MADDE 63 – Devlet, tarih, kültür ve tabiat varlıklarının ve değerlerinin korunmasını sağlar, bu amaçla destekleyici ve teşvik edici tedbirleri alır.
Bu varlıklar ve değerlerden özel mülkiyet konusu olanlara getirilecek sınırlamalar ve bu nedenle hak sahiplerine yapılacak yardımlar ve tanınacak muafi yetler kanunla düzenlenir.
MADDE 64 – Devlet, sanat faaliyetlerini ve sanatçıyı korur. Sanat eserlerinin ve sanatçının korunması, değerlendirilmesi, desteklenmesi ve sanat sevgisinin yayılması için gereken tedbirleri alır. (www.tbmm.gov.tr)

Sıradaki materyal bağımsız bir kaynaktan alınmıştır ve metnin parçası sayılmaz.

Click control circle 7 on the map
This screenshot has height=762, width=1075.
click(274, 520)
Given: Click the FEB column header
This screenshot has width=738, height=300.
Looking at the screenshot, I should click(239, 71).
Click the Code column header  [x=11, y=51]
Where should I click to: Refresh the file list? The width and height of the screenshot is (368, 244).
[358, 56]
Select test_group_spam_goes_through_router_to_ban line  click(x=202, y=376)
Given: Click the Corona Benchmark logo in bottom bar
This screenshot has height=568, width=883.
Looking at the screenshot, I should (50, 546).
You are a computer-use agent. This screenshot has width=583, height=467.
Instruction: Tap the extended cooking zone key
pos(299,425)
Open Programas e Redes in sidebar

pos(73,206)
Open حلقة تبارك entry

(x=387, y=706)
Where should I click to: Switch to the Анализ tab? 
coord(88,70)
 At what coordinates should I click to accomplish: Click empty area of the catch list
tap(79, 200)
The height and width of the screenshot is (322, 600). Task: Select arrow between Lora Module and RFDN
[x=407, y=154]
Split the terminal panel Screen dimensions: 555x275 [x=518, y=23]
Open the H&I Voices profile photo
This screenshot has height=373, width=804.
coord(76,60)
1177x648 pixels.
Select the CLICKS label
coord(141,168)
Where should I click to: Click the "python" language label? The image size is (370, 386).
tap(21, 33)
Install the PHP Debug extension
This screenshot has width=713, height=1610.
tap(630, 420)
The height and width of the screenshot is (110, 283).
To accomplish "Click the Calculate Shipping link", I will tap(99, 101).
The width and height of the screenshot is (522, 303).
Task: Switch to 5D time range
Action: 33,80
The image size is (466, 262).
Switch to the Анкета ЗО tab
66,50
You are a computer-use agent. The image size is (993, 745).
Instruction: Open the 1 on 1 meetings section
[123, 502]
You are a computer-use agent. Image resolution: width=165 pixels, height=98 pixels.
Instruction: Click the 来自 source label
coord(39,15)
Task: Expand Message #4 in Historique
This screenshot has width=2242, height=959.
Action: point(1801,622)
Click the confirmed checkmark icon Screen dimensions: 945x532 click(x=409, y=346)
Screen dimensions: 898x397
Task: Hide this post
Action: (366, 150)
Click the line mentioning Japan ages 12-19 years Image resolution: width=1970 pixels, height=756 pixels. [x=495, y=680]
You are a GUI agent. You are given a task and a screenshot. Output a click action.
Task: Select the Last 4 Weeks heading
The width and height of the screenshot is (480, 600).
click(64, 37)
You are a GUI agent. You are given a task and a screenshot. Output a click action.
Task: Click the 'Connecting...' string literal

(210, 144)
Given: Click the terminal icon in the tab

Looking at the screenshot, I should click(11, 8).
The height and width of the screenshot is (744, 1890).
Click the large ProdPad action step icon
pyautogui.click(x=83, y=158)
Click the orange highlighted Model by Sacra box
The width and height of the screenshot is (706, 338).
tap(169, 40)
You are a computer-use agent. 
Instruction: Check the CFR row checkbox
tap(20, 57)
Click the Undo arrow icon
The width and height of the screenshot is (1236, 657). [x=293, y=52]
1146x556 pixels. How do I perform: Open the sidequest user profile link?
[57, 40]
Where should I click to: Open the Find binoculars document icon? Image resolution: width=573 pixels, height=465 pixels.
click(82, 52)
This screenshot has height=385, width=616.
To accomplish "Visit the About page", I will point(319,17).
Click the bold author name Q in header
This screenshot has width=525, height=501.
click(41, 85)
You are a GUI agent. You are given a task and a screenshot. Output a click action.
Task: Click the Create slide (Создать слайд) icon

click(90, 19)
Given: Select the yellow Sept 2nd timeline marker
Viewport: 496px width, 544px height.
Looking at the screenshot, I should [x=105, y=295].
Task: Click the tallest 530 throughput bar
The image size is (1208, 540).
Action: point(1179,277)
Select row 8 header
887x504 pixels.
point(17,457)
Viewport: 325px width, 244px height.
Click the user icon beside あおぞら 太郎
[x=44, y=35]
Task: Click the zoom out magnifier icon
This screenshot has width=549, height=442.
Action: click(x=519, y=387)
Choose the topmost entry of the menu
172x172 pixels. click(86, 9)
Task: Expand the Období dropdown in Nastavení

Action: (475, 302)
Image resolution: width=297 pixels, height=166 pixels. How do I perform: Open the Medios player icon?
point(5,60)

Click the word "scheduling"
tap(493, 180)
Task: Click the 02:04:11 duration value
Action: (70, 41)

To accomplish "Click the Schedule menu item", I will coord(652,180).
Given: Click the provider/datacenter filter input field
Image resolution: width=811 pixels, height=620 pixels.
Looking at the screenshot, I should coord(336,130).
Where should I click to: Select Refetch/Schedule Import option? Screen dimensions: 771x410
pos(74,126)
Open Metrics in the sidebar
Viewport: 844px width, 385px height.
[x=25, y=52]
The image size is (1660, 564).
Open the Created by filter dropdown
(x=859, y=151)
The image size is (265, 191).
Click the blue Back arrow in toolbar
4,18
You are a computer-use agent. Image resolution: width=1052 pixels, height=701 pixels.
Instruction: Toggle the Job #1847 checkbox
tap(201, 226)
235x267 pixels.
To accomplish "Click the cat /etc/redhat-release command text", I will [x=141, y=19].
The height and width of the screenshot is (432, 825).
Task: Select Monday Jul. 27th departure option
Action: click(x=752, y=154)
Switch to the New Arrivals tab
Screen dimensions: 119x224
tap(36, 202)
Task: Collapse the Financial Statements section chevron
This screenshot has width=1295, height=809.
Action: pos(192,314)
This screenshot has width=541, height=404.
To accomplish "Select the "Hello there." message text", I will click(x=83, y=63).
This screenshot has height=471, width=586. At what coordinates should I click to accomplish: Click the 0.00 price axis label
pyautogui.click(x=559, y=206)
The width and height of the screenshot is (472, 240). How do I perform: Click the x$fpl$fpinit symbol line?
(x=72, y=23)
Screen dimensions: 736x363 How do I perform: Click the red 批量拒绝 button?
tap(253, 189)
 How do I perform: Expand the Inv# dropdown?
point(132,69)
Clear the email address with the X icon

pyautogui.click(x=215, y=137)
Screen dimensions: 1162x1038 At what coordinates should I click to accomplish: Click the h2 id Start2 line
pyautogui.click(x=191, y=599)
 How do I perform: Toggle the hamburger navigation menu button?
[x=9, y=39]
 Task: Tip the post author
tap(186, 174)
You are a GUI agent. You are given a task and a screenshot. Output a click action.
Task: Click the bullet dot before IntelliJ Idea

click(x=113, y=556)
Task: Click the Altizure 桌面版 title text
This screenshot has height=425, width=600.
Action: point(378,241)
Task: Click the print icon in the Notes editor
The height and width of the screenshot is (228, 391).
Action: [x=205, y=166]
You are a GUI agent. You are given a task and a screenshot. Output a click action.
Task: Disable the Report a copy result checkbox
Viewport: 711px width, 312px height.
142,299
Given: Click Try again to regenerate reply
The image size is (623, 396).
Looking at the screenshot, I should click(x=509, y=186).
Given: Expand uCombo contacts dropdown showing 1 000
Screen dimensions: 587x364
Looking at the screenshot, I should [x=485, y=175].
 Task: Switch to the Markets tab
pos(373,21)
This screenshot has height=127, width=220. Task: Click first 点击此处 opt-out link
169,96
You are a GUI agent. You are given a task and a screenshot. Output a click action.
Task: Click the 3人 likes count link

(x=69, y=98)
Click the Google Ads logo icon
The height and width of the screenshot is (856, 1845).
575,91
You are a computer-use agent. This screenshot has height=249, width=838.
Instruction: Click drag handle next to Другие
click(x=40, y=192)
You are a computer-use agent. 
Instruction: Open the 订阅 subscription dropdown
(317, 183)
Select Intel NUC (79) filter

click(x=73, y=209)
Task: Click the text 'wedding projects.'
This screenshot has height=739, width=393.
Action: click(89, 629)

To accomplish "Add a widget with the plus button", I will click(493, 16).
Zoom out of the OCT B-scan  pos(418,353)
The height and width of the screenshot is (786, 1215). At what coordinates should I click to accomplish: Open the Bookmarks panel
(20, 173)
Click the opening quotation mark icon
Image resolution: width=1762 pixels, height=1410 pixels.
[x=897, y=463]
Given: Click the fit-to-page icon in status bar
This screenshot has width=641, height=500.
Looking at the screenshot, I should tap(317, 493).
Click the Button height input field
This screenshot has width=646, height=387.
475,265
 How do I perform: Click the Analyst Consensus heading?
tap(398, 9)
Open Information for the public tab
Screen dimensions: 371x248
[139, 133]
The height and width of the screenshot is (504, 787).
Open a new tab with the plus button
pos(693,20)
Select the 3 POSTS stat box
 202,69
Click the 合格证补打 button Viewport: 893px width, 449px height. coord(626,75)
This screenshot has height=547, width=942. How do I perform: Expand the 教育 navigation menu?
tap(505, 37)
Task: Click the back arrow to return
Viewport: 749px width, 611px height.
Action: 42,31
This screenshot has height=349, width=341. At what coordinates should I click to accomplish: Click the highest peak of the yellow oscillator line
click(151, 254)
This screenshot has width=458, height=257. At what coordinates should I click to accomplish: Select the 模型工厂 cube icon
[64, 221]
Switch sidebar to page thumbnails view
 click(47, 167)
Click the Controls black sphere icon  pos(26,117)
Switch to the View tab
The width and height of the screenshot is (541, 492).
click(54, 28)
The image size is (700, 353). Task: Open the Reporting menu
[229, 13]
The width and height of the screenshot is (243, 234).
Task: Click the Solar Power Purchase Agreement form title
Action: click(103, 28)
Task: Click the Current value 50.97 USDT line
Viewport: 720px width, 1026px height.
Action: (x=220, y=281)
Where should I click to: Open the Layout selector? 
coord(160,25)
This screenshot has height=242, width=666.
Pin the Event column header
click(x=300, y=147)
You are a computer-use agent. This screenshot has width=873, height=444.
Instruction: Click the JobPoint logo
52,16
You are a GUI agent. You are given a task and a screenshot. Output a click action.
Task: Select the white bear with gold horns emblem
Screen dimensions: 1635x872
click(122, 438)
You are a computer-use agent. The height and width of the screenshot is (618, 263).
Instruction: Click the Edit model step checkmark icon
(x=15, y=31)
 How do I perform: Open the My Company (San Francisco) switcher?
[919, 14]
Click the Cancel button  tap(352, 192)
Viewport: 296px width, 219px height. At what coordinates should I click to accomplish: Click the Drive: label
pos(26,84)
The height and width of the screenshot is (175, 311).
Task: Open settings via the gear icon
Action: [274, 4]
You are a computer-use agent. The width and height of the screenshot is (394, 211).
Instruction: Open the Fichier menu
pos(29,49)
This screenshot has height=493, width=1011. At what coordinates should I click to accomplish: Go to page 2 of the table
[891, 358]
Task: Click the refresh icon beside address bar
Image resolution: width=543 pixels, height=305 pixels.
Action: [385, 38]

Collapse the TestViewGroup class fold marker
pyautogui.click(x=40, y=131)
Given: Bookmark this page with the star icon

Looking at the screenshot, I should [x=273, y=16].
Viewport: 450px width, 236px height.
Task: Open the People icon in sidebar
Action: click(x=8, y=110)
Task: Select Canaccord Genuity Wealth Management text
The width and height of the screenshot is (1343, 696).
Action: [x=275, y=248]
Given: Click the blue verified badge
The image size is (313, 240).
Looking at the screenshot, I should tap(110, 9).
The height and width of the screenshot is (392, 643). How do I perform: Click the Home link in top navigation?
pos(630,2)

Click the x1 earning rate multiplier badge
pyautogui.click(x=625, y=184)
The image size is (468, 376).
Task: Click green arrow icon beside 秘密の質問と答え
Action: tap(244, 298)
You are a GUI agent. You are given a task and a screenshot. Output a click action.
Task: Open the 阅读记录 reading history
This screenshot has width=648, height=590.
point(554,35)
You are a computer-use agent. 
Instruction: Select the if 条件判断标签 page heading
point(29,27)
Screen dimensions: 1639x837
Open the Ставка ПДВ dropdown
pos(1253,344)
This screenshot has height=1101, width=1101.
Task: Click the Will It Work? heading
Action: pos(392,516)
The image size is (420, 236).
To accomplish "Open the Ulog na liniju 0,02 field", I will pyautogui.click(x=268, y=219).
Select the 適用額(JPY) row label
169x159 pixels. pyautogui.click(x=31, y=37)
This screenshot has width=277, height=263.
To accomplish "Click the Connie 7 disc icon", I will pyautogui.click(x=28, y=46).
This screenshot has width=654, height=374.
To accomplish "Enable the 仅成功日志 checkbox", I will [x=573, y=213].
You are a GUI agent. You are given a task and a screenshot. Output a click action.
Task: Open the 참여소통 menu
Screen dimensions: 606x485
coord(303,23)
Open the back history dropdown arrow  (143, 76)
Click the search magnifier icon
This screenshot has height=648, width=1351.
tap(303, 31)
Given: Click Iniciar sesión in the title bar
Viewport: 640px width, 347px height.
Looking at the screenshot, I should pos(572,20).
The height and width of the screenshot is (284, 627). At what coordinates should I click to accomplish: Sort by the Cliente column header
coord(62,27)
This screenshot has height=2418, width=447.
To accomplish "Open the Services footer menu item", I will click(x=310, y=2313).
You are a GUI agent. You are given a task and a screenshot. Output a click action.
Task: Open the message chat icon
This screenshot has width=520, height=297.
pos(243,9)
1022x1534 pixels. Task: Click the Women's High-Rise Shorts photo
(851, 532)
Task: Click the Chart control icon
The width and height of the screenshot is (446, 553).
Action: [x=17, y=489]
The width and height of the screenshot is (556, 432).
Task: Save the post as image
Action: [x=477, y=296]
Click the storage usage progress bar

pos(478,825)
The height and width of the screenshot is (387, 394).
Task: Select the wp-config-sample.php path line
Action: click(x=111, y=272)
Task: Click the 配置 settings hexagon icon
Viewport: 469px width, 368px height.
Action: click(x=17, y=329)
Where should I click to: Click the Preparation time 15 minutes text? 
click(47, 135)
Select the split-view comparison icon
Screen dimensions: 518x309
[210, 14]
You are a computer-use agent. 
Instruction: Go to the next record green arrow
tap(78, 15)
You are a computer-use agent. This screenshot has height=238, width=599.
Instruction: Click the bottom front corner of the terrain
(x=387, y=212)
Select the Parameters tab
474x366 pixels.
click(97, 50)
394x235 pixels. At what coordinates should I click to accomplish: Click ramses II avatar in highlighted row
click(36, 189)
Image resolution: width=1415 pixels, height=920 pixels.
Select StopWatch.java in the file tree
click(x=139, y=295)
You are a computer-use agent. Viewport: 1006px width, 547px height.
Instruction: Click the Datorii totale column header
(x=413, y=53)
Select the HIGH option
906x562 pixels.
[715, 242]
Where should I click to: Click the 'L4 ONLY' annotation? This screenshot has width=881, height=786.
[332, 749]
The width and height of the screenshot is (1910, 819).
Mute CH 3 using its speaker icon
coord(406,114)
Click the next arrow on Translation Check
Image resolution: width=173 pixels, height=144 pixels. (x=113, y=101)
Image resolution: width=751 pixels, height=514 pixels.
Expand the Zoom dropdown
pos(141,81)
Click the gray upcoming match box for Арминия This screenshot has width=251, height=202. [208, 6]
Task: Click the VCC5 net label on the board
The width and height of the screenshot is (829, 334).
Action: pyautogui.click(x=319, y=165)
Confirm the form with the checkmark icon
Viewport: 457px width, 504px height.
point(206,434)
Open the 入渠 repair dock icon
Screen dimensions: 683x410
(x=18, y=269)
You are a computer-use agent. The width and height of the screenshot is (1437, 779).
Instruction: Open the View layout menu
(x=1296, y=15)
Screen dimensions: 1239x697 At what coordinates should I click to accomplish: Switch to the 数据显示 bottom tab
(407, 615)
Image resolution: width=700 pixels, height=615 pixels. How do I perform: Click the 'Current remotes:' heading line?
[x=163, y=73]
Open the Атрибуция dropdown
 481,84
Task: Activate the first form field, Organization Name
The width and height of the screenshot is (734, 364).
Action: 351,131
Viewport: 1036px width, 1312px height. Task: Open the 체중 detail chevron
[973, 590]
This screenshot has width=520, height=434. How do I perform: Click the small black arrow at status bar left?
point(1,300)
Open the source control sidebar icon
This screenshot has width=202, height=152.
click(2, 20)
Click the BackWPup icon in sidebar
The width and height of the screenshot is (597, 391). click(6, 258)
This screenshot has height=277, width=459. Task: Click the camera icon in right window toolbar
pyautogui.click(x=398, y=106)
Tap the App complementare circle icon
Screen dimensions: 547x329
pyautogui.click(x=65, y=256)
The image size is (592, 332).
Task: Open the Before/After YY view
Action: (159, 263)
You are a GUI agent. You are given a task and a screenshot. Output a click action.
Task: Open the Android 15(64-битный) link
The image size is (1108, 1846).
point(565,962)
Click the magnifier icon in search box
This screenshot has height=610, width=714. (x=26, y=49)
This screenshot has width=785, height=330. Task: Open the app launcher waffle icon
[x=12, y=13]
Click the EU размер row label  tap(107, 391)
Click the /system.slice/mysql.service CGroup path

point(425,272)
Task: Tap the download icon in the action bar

Ülkemizde devletçilik ve karma ekonomi eş anlamlı kullanılmıştır. Karma ekonomi, ekonomik faaliyetlerin bir kısmında özel sektörle devlet işletmeciliğinin iş birliği yapması demektir. Bu sistemde devlet bir taraftan sanayi kurup geliştirirken diğer taraftan özel teşebbüse yer vermenin yanı sıra onu destekleyip güçlendirmiştir. Devlet, vatandaşın kişisel ekonomik girişimlerini engellemez, aksine özel sektöre güvenlik ve serbestlik içinde çalışabileceği ortamları hazırlamıştır.